I separated out the length check for simplicity. If you want a pure regex solution, you can add the length check to your regex in the form of a lookahead by adding (?=.{7}$) to the start of your regex.

"(?=.{7}$)(\\d)\\1*+(\\d)(\\1|\\2)*"

Answer 4

    String regex = "[10]{7}|[20]{7}|[21]{7}|[30]{7}|[31]{7}|[32]{7}|[40]{7}|[41]{7}|[42]{7}|[43]{7}|[50]{7}|[51]{7}|[52]{7}|[53]{7}|[54]{7}|[60]{7}|[61]{7}|[62]{7}|[63]{7}|[64]{7}|[65]{7}|[70]{7}|[71]{7}|[72]{7}|[73]{7}|[74]{7}|[75]{7}|[76]{7}|[80]{7}|[81]{7}|[82]{7}|[83]{7}|[84]{7}|[85]{7}|[86]{7}|[87]{7}|[90]{7}|[91]{7}|[92]{7}|[93]{7}|[94]{7}|[95]{7}|[96]{7}|[97]{7}|[98]{7}";

    System.out.println(Pattern.matches(regex, "3433434"));
    System.out.println(Pattern.matches(regex, "6776767"));
    System.out.println(Pattern.matches(regex, "9000999"));

That should do it. All combinations of two digits with a length of 7.

Answer 5

(?=^.{7}$)(\\d)\\1*(?!\\1)(\\d)(?:\\1|\\2)*

This should do it. It finds a digit and repeats, then finds a second digit and repeats. Then it checks if the rest of the number is one of those 2.

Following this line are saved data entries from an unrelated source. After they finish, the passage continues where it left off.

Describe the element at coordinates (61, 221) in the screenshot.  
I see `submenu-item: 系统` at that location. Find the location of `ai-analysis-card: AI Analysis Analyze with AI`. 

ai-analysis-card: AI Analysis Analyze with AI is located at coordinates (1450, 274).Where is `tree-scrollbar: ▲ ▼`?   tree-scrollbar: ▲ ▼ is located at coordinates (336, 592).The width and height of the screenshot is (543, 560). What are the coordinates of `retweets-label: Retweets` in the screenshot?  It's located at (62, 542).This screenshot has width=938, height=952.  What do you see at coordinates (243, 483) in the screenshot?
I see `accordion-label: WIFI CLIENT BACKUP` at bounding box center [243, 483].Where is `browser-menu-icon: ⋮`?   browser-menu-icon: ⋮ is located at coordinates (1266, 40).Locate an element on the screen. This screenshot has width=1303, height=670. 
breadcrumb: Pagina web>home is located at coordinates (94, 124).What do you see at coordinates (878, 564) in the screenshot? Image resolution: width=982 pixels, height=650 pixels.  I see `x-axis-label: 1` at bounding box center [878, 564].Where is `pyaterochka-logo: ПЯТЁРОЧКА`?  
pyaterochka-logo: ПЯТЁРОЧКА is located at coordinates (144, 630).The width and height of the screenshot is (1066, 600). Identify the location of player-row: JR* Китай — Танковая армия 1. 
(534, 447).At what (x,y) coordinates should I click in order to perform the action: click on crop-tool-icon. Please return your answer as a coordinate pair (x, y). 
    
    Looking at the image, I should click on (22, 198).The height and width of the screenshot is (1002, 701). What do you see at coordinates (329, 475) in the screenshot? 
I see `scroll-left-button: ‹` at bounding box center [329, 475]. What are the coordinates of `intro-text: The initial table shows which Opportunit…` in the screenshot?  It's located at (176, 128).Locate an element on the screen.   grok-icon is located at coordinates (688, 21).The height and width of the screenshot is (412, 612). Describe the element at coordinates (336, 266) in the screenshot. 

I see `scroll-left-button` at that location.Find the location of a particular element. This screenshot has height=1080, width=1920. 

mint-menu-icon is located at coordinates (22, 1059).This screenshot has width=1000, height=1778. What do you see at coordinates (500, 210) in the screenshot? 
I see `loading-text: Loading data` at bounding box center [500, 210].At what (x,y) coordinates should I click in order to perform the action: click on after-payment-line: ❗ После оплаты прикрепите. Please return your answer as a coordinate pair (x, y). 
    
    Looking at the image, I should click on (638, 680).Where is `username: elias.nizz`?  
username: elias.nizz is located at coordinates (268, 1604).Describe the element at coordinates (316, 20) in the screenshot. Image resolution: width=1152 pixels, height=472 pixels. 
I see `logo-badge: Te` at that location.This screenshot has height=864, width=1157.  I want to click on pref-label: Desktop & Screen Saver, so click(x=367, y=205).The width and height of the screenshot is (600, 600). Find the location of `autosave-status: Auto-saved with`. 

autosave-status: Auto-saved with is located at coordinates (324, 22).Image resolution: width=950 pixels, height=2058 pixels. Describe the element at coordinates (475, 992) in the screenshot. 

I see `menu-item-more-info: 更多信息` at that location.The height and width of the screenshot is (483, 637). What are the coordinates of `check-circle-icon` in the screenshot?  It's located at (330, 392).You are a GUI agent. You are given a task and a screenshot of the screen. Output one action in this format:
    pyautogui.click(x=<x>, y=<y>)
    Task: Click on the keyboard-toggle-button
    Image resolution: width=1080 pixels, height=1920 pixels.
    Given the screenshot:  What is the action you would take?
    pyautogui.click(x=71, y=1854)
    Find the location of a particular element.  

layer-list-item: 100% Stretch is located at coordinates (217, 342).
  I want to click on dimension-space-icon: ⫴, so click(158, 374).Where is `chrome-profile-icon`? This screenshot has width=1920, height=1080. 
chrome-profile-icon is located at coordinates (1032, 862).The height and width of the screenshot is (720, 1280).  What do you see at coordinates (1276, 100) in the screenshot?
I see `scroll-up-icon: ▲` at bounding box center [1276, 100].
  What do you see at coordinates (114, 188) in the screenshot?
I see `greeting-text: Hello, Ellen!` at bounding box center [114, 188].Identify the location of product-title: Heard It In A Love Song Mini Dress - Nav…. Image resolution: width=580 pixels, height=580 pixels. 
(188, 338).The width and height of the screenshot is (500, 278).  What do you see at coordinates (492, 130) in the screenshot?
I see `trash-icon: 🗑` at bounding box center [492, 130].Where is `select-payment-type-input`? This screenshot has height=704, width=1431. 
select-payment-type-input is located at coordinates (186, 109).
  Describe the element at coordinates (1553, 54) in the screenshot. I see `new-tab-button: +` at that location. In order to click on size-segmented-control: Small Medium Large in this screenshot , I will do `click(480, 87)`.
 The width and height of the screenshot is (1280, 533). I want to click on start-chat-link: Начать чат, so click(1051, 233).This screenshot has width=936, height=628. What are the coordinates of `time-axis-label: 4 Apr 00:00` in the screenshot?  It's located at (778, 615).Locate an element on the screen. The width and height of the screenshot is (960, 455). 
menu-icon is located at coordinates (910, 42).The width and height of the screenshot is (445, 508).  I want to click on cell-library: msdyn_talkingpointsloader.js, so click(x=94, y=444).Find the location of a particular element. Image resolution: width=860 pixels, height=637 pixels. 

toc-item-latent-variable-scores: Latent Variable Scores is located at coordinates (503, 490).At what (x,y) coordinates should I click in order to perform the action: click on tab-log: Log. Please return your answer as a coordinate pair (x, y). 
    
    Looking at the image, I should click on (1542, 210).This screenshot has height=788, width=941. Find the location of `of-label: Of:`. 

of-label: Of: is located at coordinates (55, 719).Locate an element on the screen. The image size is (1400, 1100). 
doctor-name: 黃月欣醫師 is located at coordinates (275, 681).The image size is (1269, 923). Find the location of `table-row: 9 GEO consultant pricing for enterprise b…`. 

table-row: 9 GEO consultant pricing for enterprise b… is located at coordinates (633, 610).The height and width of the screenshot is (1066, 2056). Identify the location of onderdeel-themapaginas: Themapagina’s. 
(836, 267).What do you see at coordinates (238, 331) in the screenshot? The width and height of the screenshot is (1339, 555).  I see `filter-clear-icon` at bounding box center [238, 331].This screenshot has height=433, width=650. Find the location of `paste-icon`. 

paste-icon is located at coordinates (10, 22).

I'll explain in detail what this does.

(?=^.{7}$) : Before starting, make sure there are 7 characters between the start and end. If shorter or longer, fast fails.

(\\d)\\1*(?!\\1)(\\d) : Get the first digit and save it in a capture group. Then matches if the captured digit is also the next one. If there is only a single digit, the next part will catch that. Last digit should always be different then the first one.

(?:\\1|\\2) : repeat the 2 captured digits 0 or more times.